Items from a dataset
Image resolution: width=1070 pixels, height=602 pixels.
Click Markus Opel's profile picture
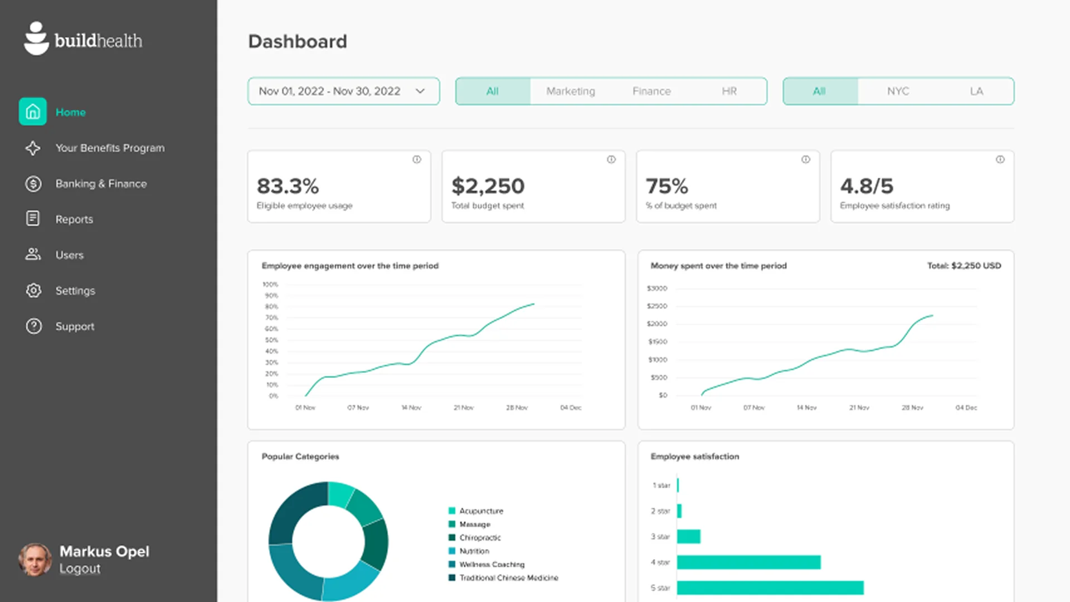(35, 560)
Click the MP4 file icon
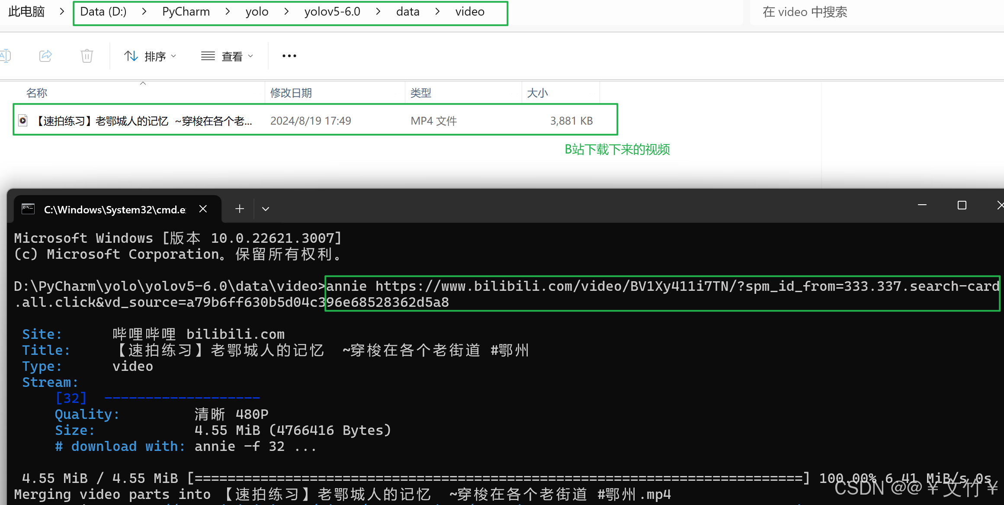 [23, 120]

_WHAT THE TASK ASKS_
Would you give the data above again word for word, skipping any images?

_WRITTEN SOLUTION_
Image resolution: width=1070 pixels, height=602 pixels.
Click Markus Opel's profile picture
(35, 560)
Click the MP4 file icon
 [23, 120]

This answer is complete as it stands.